Integrating species distribution data from 7 source datasets requires resolving taxonomic identities across multiple naming systems. The MST uses a multi-authority matching pipeline to ensure each species is uniquely identified, enabling accurate merging of models from different data providers.

4.1 Taxonomic Authorities

The following authorities are loaded into a reference database (spp.duckdb) for taxonomic reconciliation:

Table 4.1: Taxonomic authorities used in the MST for species name resolution.
Authority Description Key Identifier
WoRMS World Register of Marine Species — authoritative list for marine taxa worms_id (AphiaID)
GBIF Global Biodiversity Information Facility Backbone Taxonomy (~6.3M taxa) gbif_id
ITIS Integrated Taxonomic Information System — US federal standard itis_tsn
IUCN Red List International Union for Conservation of Nature — conservation assessments iucn_id
BirdLife BOTW Birds of the World — authoritative for seabird taxonomy botw_id

4.2 ID Resolution Cascade

Species identifiers are resolved through a cascading lookup process:

  1. ITIS TSN match: if the source dataset provides an ITIS Taxonomic Serial Number, use the ITIS-to-WoRMS crosswalk for direct matching
  2. WoRMS crosswalk: look up accepted WoRMS AphiaID via the GBIF backbone, which integrates WoRMS as the marine taxonomy source
  3. Scientific name match: for records without matching identifiers, attempt exact scientific name matching against WoRMS accepted names
  4. API lookup: for remaining unresolved names, query the WoRMS REST API (wm_records_name()) for fuzzy matching

At each stage, deprecated names are resolved to their accepted synonyms, and the taxonomicStatus field is used to determine the preferred name.

4.3 Species Categories

Valid species are classified into 7 categories based on their taxonomic position:

Table 4.2: Species categories used in the MST for scoring and visualization.
Category Description Examples
bird Seabirds and shorebirds albatross, petrel, tern, pelican
coral Reef-building and deep-sea corals stony coral, soft coral, black coral
fish Bony and cartilaginous fishes grouper, shark, ray, tuna
invertebrate Non-coral marine invertebrates crab, lobster, sea urchin, squid
mammal Marine mammals whale, dolphin, seal, manatee
reptile Sea turtles loggerhead, green, leatherback
other Uncategorized marine organisms worms, tunicates, and bryozoans

4.4 Data Quality

4.4.1 Duplicate Resolution

Multiple source datasets may provide models for the same species.

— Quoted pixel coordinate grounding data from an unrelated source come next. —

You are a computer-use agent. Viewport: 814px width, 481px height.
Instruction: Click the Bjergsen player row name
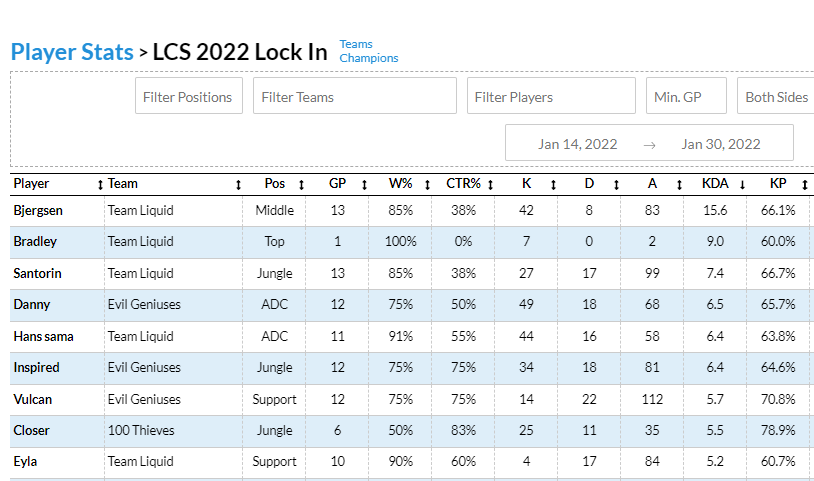click(37, 210)
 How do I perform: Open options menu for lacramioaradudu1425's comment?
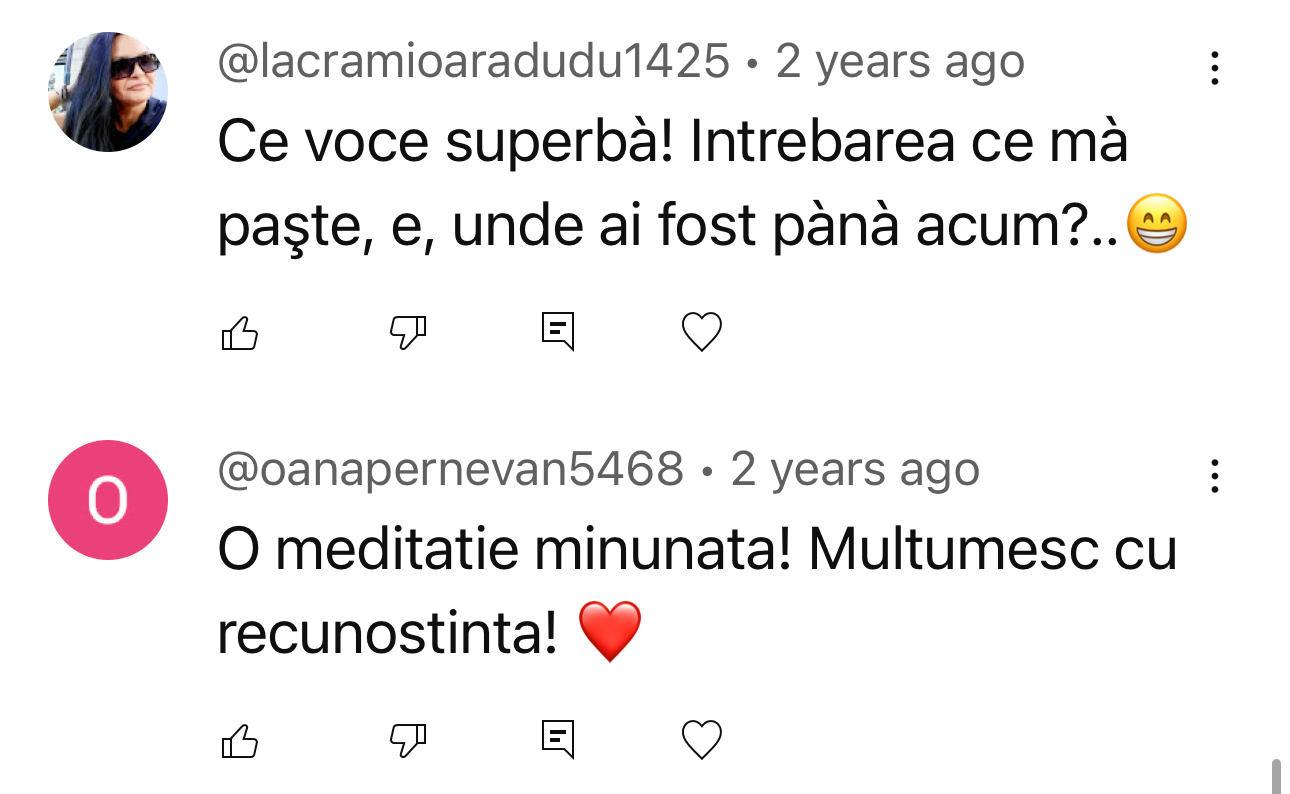(x=1214, y=68)
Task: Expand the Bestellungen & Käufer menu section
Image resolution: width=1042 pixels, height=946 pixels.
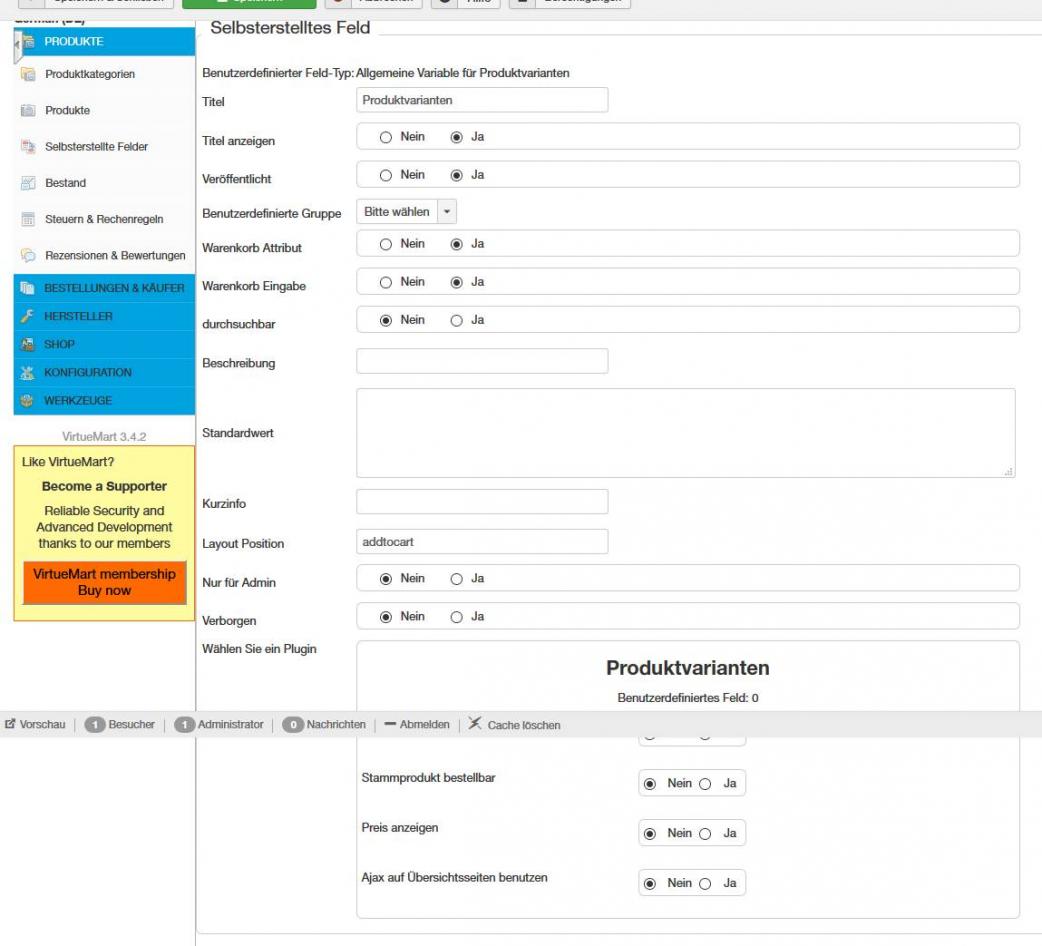Action: pos(113,288)
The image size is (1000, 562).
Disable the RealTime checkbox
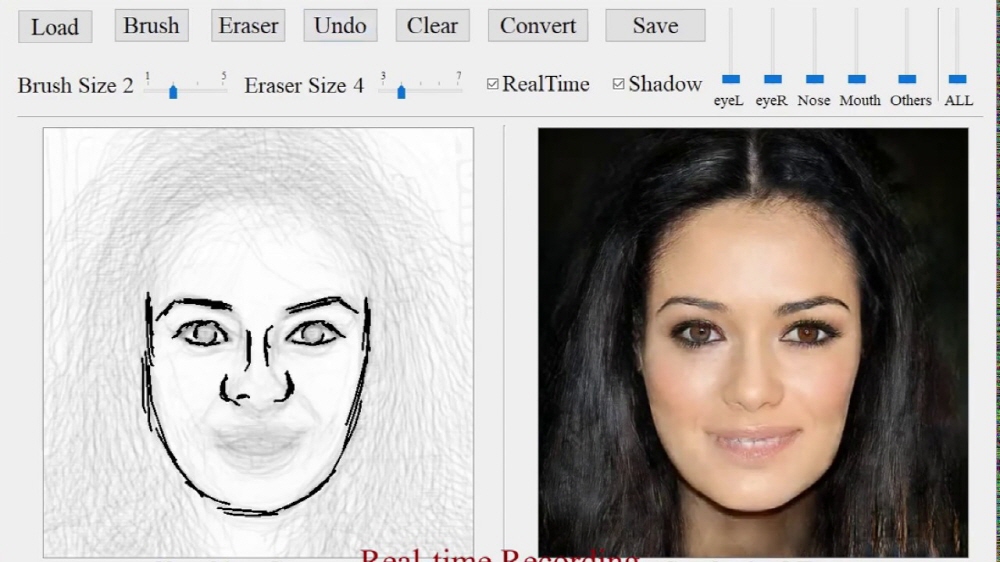point(493,84)
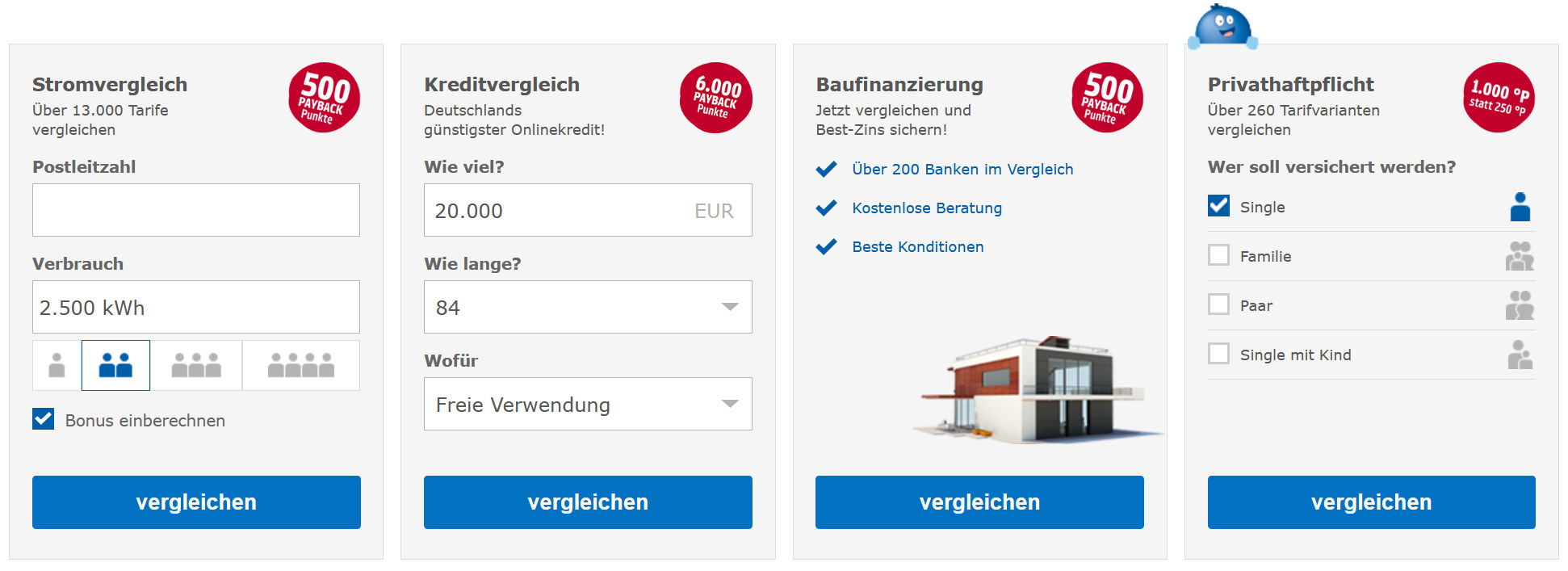Uncheck Bonus einberechnen in Stromvergleich
Image resolution: width=1568 pixels, height=571 pixels.
pyautogui.click(x=43, y=419)
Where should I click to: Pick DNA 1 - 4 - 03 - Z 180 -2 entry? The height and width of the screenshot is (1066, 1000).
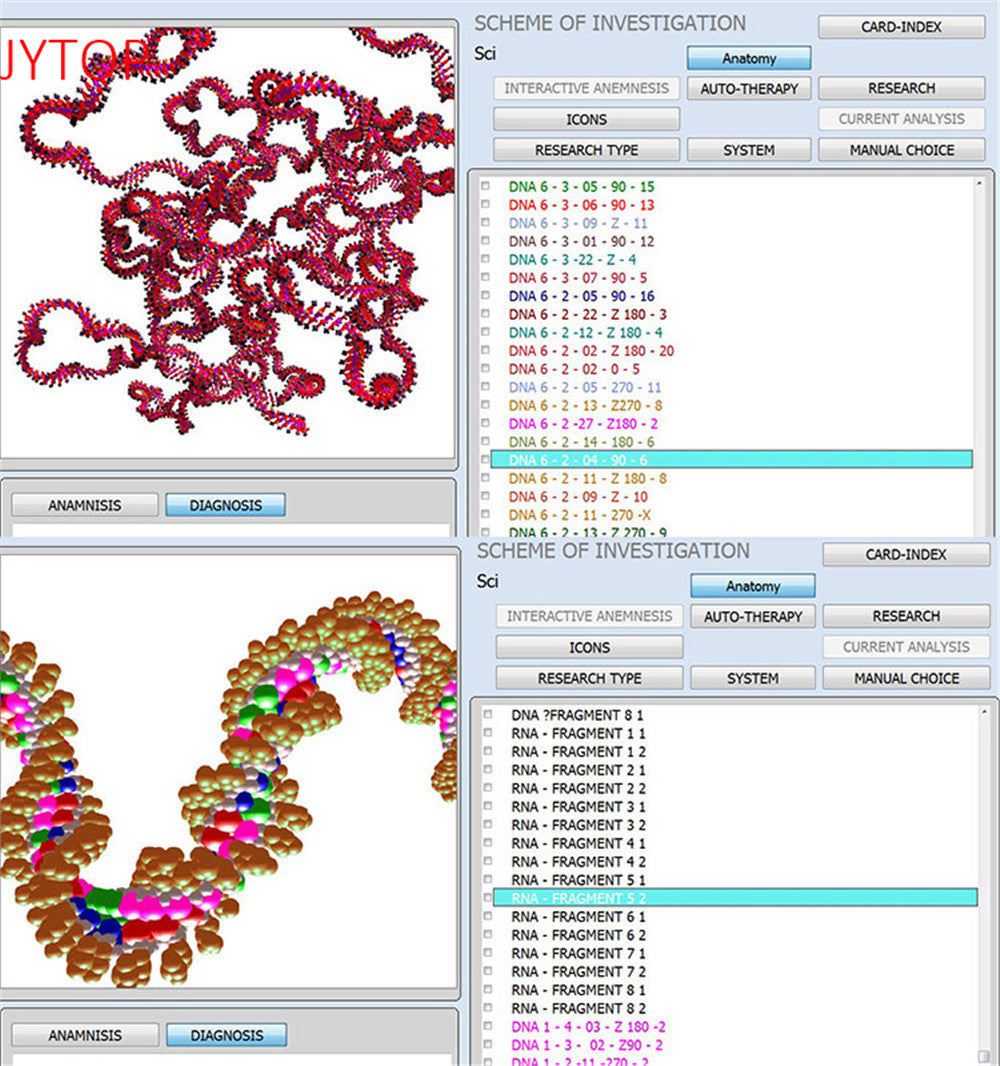click(588, 1026)
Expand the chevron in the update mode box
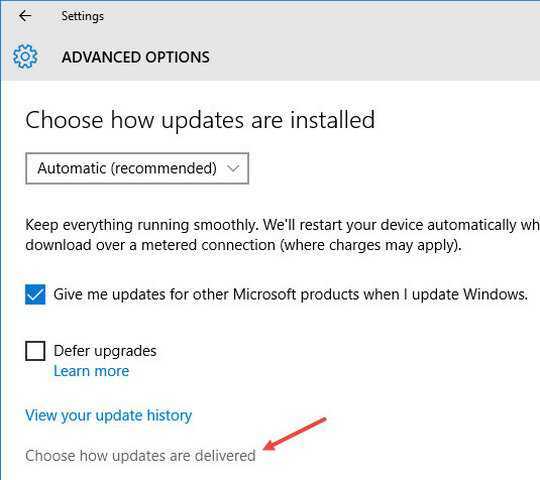Viewport: 540px width, 480px height. click(233, 168)
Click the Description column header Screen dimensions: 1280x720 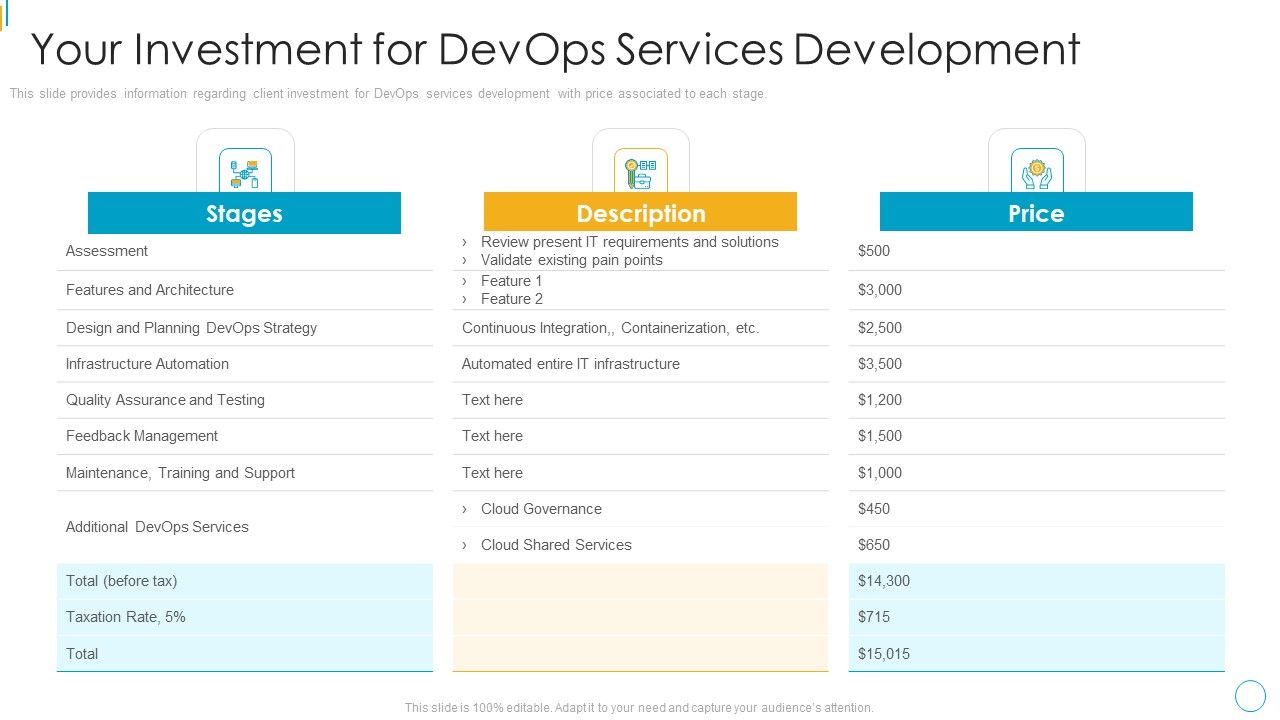pyautogui.click(x=641, y=213)
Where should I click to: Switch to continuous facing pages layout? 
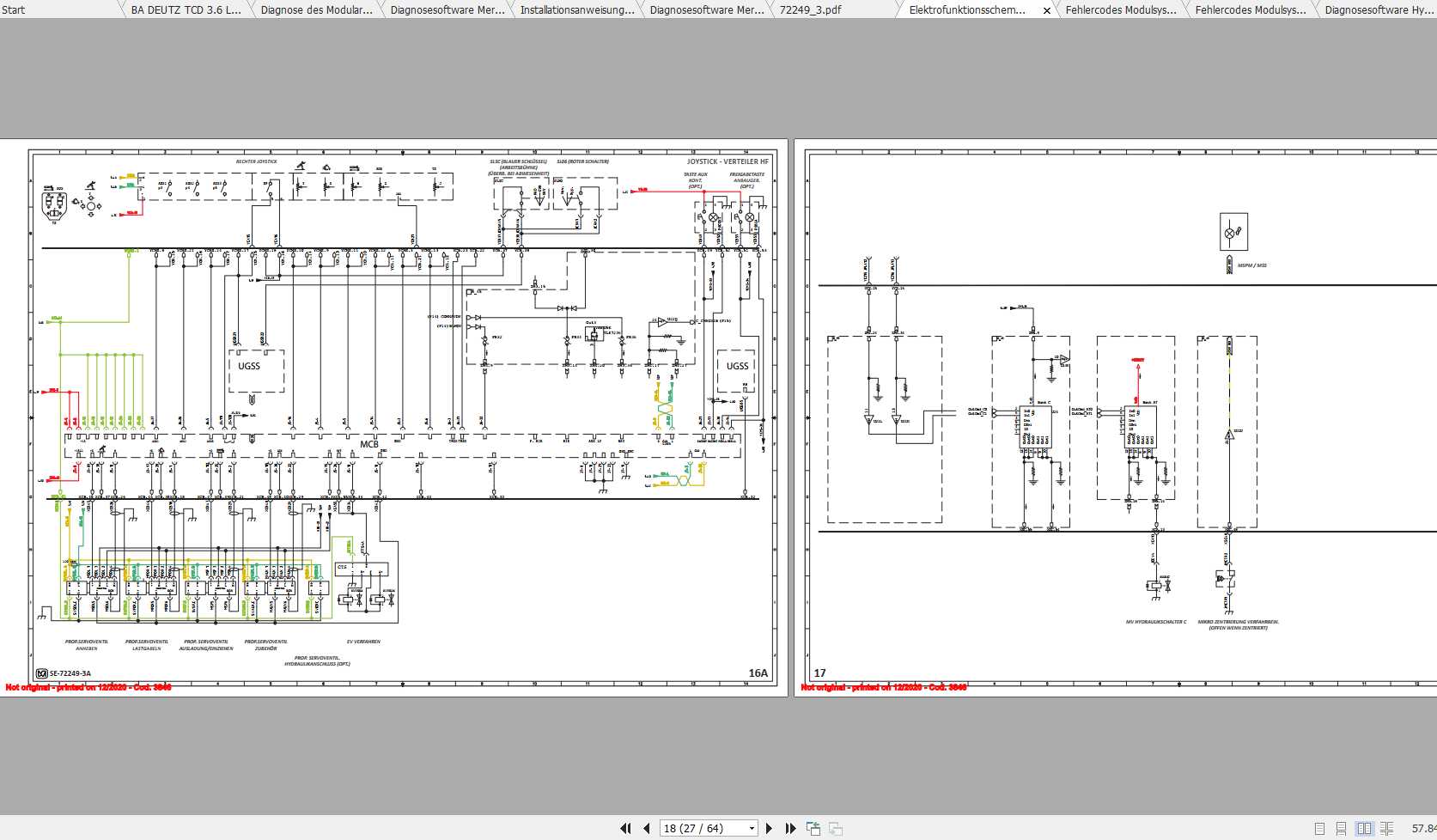pos(1385,829)
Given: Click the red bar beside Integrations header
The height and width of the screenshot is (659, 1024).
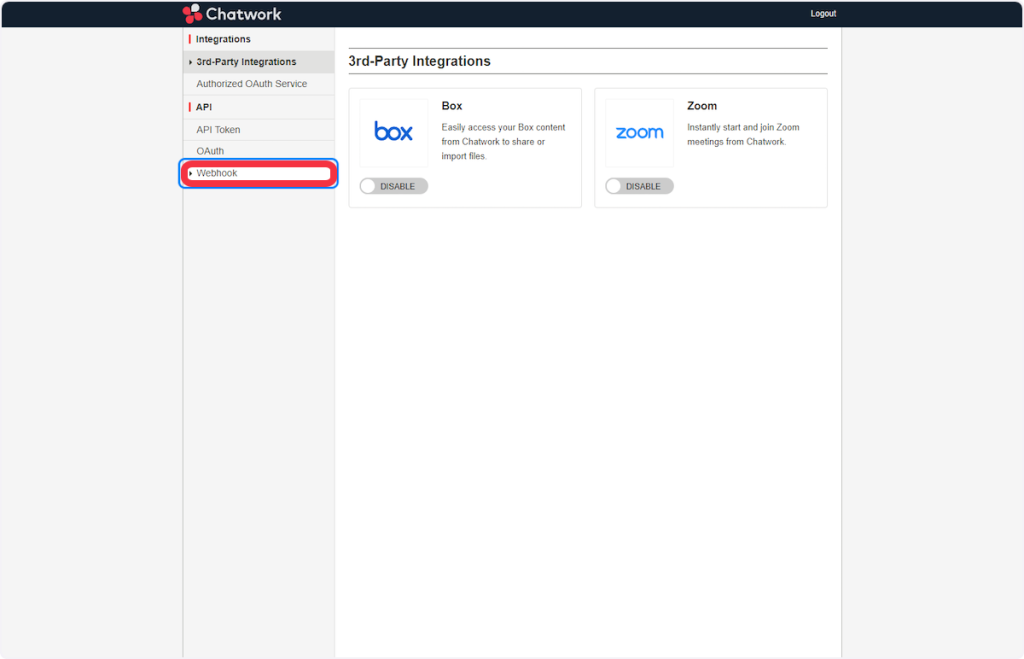Looking at the screenshot, I should coord(189,39).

The taxonomic matching step identifies duplicates by resolving all source names to canonical WoRMS or BirdLife identifiers. When a species appears in multiple datasets, the model merging pipeline (see Chapter 6) takes the MAX value across all sources rather than treating them as separate species.

4.4.2 Synonym Handling

Taxonomic names change over time as species are reclassified. The pipeline handles this by:

  • resolving all names through acceptedNameUsageID in each authority
  • tracking the original source name alongside the accepted name
  • flagging deprecated WoRMS IDs and updating them to current accepted IDs

4.4.3 Valid Species Filter (is_ok)

Not all taxa in the database are included in the final analysis. A species is flagged as valid (is_ok = TRUE) when it meets all of the following criteria:

  • has a merged model (i.e., at least one source dataset provides cell values)
  • is classified as marine (based on WoRMS isMarine flag, or BirdLife seabird classification)
  • is not extinct (WoRMS isExtinct or IUCN Red List EX status)
  • has cells overlapping at least one BOEM Program Area

This filter yields 9,819 valid species from approximately 17,333 total taxa across all datasets.

4.5 Key Function

The taxonomic matching is implemented in msens::match_taxa(), which orchestrates the ID resolution cascade and returns a unified taxon table with cross-referenced identifiers from all authorities.